Memorial Slideshow: How to Create One in 30 Minutes

Get Memorial · May 13, 2026 · 8 min read

A memorial slideshow is often the emotional heart of a funeral, celebration of life, or memorial gathering. Done well, it can do something that even the most heartfelt eulogy can't: bring the person back into the room, just for a few minutes, in their own face and their own laughter.

Done poorly, a slideshow becomes a chore — slow, mistimed, with awkward audio. The good news: you can build a beautiful memorial slideshow in under 30 minutes, using free tools, with a result that feels professional and personal.

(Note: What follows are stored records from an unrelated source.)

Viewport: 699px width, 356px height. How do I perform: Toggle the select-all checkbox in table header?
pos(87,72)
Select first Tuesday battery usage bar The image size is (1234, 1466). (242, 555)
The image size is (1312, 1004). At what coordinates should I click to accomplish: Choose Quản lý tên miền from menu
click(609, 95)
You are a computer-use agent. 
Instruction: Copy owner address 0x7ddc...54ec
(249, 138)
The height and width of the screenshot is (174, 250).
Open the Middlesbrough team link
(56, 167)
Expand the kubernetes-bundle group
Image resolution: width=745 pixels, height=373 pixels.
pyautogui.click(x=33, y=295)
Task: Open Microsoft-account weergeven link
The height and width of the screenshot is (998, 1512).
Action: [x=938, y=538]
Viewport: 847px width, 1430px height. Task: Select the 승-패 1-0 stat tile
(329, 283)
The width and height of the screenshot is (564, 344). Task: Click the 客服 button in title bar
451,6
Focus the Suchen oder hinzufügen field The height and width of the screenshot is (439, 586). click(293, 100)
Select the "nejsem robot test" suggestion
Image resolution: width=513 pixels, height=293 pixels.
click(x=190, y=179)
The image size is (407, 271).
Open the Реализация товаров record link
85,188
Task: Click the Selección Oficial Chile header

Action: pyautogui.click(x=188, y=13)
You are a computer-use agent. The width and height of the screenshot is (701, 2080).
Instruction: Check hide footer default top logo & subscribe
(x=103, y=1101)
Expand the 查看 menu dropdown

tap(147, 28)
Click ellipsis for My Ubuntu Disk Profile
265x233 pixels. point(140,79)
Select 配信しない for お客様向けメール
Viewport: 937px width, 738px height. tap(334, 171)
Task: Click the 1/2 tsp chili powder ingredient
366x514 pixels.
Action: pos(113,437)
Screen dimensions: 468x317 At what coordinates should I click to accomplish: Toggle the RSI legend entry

This guide walks through exactly how.

What You'll Need (Gather First, ~10 Min)

Before opening any software, gather the following:

Photos - 30–60 photos spanning all life stages - Childhood, teenage years, adulthood, recent - A mix of portraits and candid shots - 1–2 of their hands (yes — hands tell stories) - 1–2 of them with each immediate family member

Videos (optional but powerful) - Even 5–10 second clips matter - Their laugh, their voice, them doing something they loved

Music - 1–3 songs they loved - Total length: 5–10 minutes - Avoid songs with overly busy lyrics

Their basic info - Full name - Dates (born – passed) - A short tagline or meaningful phrase

That's the entire input. Now we build it.

Best Tools for Memorial Slideshows

A range of options, from easiest to most powerful:

1. iMovie (Free, Mac/iPhone) — Recommended for Most People

Built into every Mac and iPhone. Drag in photos, drop in music, export. Has a built-in "Ken Burns" effect that gently pans and zooms across photos — perfect for memorial slideshows.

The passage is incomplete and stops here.